Your new book discusses the double-edged sword of privacy, what does this dichotomy mean for the future of women: That we have to understand the complications of privacy and make mindful choices regarding our bodies and we must take note of the ways in which women’s bodies become negotiated public/political commodities. The bioethics principle of autonomy is critical here, but we also have to understand how the “body politic” can place our autonomy at risk.

On campus right now there is a movement advocating for better public safety in the Tulane area. There has been a rising rate of muggings, rapes, and sexual assaults and students are taking action. However, there has been backlash against the idea of allocating more resources to make this area of New Orleans safer. Do you have any thoughts on the issue: Allocate the resources. Societies place resources alongside things it values. Long standing and/or institutionalized disparities emerge from intentional negligence and produce disorders of spirit and act.

We should not tolerate this kind of indifference. It is bad public policy. Public policies that produce engaged, more productive, and ethically responsible citizens, are committed to providing resources that ameliorate institutionalized neglect. It’s a short-term trade off for a long-term benefit.

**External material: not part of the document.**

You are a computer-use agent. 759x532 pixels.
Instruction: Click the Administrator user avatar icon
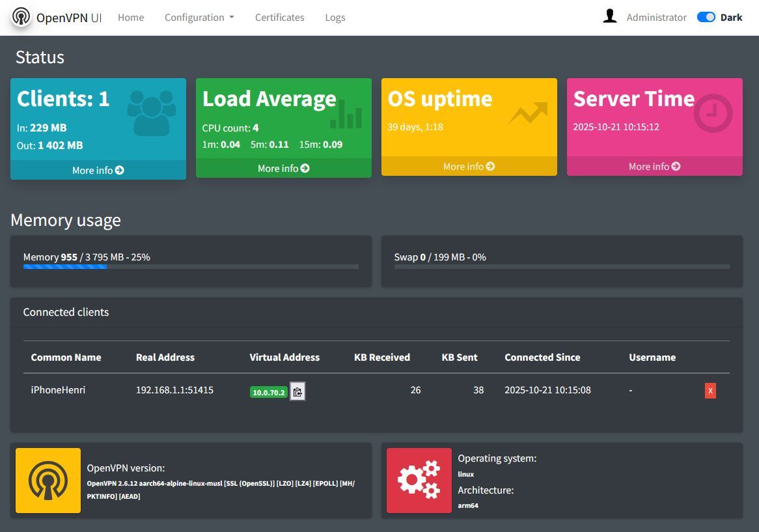[x=609, y=17]
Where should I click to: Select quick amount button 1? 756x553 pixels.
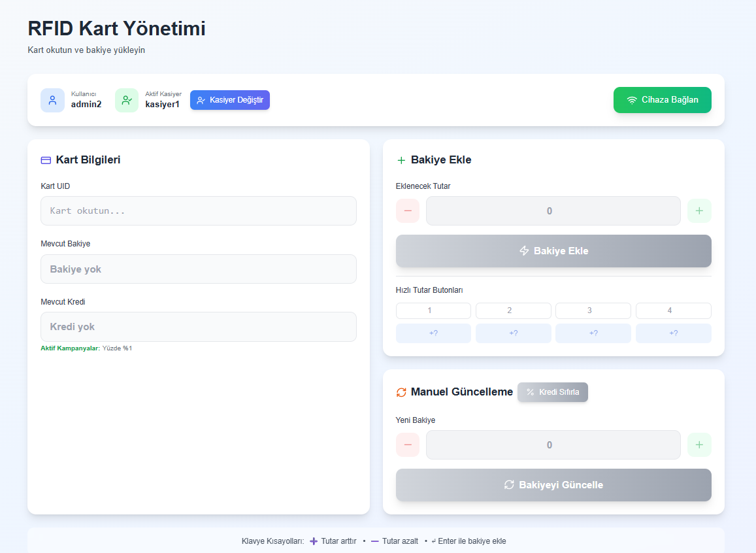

We must be willing to make this investment, and to make apparent our determinations that all of a city’s citizens are a valued part of the body politic. We become what we do.
If you could give one piece of advice to young, aspiring women, what would it be: Be consistently mindful. Have the courage of your convictions and when you take the course that is difficult and challenging do so with a mix of humility and confidence. Understand that ease is non productive. Do not live by comparison, but by example. 
One thing that would make America stronger: Appreciating the responsibilities of a global citizenship. Respecting the foundational principles of our nation and using these to shape a country that matches its extraordinary potential.
One thing that would make women stronger: Teaching our girls to be independent, thoughtful, and authoritative. Respecting our bodies and our selves. 
Any other thoughts: I’ve had lots of opportunity, through some years of personal crises and professional challenges and accomplishments to want to be helpful to young women and girls. I’ve had to learn by doing, and what seems to have mattered most–especially when I have needed the most courage–is to find a humane and respectful center for my actions.  Mindfulness is the word I keep coming back to. It’s become a necessary touchstone.

Catherine Combs is a Tulane University Alumna, who majored in Communications and Political Science. She  has always had a soft spot for books, writing, and anything Chanel. When not searching for the final touches to her latest outfit idea, she can be found reading.